Reading text
━━━━━━━━

TORONTO – A college scholarship in the United States, let alone a career in professional baseball, didn’t really feel within reach for a young Mike Soroka. As a teenager, the right-hander from Calgary was opening eyes, good enough that he had stopped playing hockey to focus on baseball year-round. Still, he didn’t really have a sense of where he stood relative to the best players his age across the country, which made grander aspirations tougher to grasp.

Then came an invitation to pitch for Alberta in the inaugural Tournament 12 Canadian prospect showcase. Meetings with interested in college coaches and pro scouts followed, and suddenly a host of possibilities in the baseball world felt open to him.

━━━━━━━━

Entries taken from a collection:
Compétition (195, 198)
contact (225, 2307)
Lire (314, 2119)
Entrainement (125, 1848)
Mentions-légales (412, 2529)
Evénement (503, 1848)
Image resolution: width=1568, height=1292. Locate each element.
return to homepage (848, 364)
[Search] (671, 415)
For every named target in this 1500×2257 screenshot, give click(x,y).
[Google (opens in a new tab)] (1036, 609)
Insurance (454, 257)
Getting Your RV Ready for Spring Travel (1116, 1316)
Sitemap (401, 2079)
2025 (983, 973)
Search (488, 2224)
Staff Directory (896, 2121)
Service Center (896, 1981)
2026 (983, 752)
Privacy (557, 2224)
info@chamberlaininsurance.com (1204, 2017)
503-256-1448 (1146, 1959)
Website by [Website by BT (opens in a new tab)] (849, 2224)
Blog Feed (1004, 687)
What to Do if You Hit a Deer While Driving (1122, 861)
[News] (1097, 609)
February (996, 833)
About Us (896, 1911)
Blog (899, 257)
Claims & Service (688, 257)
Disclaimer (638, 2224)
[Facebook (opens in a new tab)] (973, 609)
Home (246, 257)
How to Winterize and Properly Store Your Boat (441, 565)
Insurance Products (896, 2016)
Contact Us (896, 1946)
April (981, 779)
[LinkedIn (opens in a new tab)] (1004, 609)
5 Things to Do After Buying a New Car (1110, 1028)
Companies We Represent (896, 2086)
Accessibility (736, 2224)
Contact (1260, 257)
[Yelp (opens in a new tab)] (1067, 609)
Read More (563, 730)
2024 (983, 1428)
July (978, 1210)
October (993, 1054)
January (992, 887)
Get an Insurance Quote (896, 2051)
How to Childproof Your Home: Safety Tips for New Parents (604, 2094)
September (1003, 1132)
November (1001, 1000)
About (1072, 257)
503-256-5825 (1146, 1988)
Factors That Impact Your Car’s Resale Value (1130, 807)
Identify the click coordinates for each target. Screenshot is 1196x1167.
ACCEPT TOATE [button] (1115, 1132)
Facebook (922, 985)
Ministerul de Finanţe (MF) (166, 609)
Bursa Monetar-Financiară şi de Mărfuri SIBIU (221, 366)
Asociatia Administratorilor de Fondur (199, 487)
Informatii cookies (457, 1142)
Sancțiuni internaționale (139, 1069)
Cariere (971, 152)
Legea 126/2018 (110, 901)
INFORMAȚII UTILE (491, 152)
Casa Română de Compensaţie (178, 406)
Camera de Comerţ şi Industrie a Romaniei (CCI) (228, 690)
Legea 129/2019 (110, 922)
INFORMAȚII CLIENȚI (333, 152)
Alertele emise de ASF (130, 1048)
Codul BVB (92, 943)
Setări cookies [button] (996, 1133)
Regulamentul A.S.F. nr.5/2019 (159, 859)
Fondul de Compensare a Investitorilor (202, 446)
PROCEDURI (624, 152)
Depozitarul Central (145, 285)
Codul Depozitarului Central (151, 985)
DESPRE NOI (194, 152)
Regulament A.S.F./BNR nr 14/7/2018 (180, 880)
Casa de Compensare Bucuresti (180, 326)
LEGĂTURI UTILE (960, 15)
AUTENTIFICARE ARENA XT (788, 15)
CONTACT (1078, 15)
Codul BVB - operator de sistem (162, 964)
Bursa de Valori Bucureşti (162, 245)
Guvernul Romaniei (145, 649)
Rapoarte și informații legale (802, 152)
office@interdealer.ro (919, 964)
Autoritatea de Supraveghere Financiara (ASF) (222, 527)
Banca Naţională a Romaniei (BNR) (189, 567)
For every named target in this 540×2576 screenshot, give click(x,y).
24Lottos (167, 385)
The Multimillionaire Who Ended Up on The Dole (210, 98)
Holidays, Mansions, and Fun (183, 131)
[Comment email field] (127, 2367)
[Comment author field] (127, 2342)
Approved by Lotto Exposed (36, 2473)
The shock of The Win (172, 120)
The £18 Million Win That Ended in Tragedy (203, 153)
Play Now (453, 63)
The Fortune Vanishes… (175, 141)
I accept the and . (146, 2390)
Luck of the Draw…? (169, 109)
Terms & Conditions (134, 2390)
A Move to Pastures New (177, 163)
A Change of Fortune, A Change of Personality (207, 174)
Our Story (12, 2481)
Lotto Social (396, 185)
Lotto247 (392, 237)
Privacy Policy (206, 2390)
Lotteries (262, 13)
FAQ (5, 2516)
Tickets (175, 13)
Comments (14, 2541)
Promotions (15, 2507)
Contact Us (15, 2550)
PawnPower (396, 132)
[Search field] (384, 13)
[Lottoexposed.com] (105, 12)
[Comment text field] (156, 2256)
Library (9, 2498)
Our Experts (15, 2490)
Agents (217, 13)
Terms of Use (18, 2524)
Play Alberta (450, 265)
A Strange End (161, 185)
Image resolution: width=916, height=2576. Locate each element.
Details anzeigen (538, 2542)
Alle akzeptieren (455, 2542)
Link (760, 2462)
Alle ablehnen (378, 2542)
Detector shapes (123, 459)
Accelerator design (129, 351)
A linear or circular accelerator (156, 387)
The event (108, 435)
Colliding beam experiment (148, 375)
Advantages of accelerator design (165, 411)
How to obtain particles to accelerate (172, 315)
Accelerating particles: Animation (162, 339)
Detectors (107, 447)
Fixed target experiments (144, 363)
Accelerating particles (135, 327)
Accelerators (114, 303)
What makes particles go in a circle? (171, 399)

━━━━━━━━

Written exercise 1
Decide whether each statement agrees with the baseball text, answering yes or no and quoting the words of the text that settle it: (a) As a teenager, Soroka had given up hockey to play baseball all year. (b) Soroka is a left-handed pitcher. (c) Soroka was invited to pitch for British Columbia at Tournament 12.
Written exercise 2
Please write out the passage of the baseball text from "Then came an" to "open to him.".

Answer 1
(a) Yes: "he had stopped playing hockey to focus on baseball year-round"
(b) No: "the right-hander from Calgary"
(c) No: "an invitation to pitch for Alberta in the inaugural Tournament 12 Canadian prospect showcase"

Answer 2
Then came an invitation to pitch for Alberta in the inaugural Tournament 12 Canadian prospect showcase. Meetings with interested in college coaches and pro scouts followed, and suddenly a host of possibilities in the baseball world felt open to him.